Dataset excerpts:
· · ·
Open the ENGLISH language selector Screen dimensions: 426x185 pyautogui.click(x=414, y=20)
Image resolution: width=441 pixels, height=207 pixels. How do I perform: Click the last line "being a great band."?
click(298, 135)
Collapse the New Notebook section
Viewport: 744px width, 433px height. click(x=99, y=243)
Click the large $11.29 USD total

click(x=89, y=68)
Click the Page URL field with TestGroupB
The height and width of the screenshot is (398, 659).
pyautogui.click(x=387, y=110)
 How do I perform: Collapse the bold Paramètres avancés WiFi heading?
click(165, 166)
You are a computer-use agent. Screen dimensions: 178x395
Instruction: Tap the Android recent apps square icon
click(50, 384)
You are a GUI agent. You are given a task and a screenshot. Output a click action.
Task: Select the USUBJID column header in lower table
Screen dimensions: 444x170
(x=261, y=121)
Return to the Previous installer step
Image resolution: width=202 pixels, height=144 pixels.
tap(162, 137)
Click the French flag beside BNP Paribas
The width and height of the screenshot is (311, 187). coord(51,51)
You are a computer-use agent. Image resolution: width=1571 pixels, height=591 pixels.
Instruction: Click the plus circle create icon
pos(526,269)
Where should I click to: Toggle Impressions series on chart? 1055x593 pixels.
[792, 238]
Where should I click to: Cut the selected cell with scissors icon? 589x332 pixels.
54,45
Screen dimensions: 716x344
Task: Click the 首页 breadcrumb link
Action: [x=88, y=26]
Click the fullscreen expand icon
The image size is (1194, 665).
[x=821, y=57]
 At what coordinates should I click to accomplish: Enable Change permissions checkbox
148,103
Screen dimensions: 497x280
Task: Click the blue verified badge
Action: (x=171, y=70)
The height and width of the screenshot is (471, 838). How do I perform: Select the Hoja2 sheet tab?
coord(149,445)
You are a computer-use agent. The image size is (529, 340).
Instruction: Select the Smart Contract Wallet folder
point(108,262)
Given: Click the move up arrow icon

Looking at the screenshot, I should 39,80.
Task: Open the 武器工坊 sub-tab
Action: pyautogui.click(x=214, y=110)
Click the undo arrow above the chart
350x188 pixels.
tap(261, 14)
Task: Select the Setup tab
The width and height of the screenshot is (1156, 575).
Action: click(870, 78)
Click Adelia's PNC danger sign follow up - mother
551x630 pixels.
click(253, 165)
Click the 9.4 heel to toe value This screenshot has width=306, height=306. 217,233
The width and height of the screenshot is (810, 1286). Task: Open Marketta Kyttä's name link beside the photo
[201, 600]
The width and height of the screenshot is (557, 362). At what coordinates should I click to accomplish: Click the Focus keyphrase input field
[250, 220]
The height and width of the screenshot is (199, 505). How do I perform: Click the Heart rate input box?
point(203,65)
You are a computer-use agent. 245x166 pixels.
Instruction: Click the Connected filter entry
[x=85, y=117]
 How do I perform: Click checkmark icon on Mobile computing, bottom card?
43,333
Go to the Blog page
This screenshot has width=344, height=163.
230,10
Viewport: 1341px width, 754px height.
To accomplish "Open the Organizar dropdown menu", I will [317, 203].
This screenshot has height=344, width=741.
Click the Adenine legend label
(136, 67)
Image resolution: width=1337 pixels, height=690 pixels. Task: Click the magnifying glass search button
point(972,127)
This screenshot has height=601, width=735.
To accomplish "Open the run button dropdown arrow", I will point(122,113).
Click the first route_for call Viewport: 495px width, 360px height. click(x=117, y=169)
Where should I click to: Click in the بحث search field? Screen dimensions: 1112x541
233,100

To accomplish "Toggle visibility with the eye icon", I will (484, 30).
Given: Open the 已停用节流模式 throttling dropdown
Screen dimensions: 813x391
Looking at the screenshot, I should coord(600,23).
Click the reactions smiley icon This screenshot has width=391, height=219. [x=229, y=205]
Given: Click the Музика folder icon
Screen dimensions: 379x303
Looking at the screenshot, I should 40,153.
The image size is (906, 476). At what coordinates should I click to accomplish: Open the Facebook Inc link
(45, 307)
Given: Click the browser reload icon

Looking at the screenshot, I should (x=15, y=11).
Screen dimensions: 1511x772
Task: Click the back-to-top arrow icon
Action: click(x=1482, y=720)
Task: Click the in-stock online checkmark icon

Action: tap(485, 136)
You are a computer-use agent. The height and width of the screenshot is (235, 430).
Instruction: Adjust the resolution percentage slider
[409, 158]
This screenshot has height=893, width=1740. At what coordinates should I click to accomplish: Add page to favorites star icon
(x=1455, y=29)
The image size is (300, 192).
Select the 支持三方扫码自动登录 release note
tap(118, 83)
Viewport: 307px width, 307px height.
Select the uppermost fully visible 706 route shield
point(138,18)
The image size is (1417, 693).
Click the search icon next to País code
· · ·
Word for word, give the records again.

| Solution to the exercise |
Open the ENGLISH language selector Screen dimensions: 426x185 pyautogui.click(x=414, y=20)
Image resolution: width=441 pixels, height=207 pixels. How do I perform: Click the last line "being a great band."?
click(298, 135)
Collapse the New Notebook section
Viewport: 744px width, 433px height. click(x=99, y=243)
Click the large $11.29 USD total

click(x=89, y=68)
Click the Page URL field with TestGroupB
The height and width of the screenshot is (398, 659).
pyautogui.click(x=387, y=110)
 How do I perform: Collapse the bold Paramètres avancés WiFi heading?
click(165, 166)
You are a computer-use agent. Screen dimensions: 178x395
Instruction: Tap the Android recent apps square icon
click(50, 384)
You are a GUI agent. You are given a task and a screenshot. Output a click action.
Task: Select the USUBJID column header in lower table
Screen dimensions: 444x170
(x=261, y=121)
Return to the Previous installer step
Image resolution: width=202 pixels, height=144 pixels.
tap(162, 137)
Click the French flag beside BNP Paribas
The width and height of the screenshot is (311, 187). coord(51,51)
You are a computer-use agent. Image resolution: width=1571 pixels, height=591 pixels.
Instruction: Click the plus circle create icon
pos(526,269)
Where should I click to: Toggle Impressions series on chart? 1055x593 pixels.
[792, 238]
Where should I click to: Cut the selected cell with scissors icon? 589x332 pixels.
54,45
Screen dimensions: 716x344
Task: Click the 首页 breadcrumb link
Action: [x=88, y=26]
Click the fullscreen expand icon
The image size is (1194, 665).
[x=821, y=57]
 At what coordinates should I click to accomplish: Enable Change permissions checkbox
148,103
Screen dimensions: 497x280
Task: Click the blue verified badge
Action: (x=171, y=70)
The height and width of the screenshot is (471, 838). How do I perform: Select the Hoja2 sheet tab?
coord(149,445)
You are a computer-use agent. The image size is (529, 340).
Instruction: Select the Smart Contract Wallet folder
point(108,262)
Given: Click the move up arrow icon

Looking at the screenshot, I should 39,80.
Task: Open the 武器工坊 sub-tab
Action: pyautogui.click(x=214, y=110)
Click the undo arrow above the chart
350x188 pixels.
tap(261, 14)
Task: Select the Setup tab
The width and height of the screenshot is (1156, 575).
Action: click(870, 78)
Click Adelia's PNC danger sign follow up - mother
551x630 pixels.
click(253, 165)
Click the 9.4 heel to toe value This screenshot has width=306, height=306. 217,233
The width and height of the screenshot is (810, 1286). Task: Open Marketta Kyttä's name link beside the photo
[201, 600]
The width and height of the screenshot is (557, 362). At what coordinates should I click to accomplish: Click the Focus keyphrase input field
[250, 220]
The height and width of the screenshot is (199, 505). How do I perform: Click the Heart rate input box?
point(203,65)
You are a computer-use agent. 245x166 pixels.
Instruction: Click the Connected filter entry
[x=85, y=117]
 How do I perform: Click checkmark icon on Mobile computing, bottom card?
43,333
Go to the Blog page
This screenshot has width=344, height=163.
230,10
Viewport: 1341px width, 754px height.
To accomplish "Open the Organizar dropdown menu", I will [317, 203].
This screenshot has height=344, width=741.
Click the Adenine legend label
(136, 67)
Image resolution: width=1337 pixels, height=690 pixels. Task: Click the magnifying glass search button
point(972,127)
This screenshot has height=601, width=735.
To accomplish "Open the run button dropdown arrow", I will point(122,113).
Click the first route_for call Viewport: 495px width, 360px height. click(x=117, y=169)
Where should I click to: Click in the بحث search field? Screen dimensions: 1112x541
233,100

To accomplish "Toggle visibility with the eye icon", I will (484, 30).
Given: Open the 已停用节流模式 throttling dropdown
Screen dimensions: 813x391
Looking at the screenshot, I should coord(600,23).
Click the reactions smiley icon This screenshot has width=391, height=219. [x=229, y=205]
Given: Click the Музика folder icon
Screen dimensions: 379x303
Looking at the screenshot, I should 40,153.
The image size is (906, 476). At what coordinates should I click to accomplish: Open the Facebook Inc link
(45, 307)
Given: Click the browser reload icon

Looking at the screenshot, I should (x=15, y=11).
Screen dimensions: 1511x772
Task: Click the back-to-top arrow icon
Action: click(x=1482, y=720)
Task: Click the in-stock online checkmark icon

Action: tap(485, 136)
You are a computer-use agent. The height and width of the screenshot is (235, 430).
Instruction: Adjust the resolution percentage slider
[409, 158]
This screenshot has height=893, width=1740. At what coordinates should I click to accomplish: Add page to favorites star icon
(x=1455, y=29)
The image size is (300, 192).
Select the 支持三方扫码自动登录 release note
tap(118, 83)
Viewport: 307px width, 307px height.
Select the uppermost fully visible 706 route shield
point(138,18)
The image size is (1417, 693).
Click the search icon next to País code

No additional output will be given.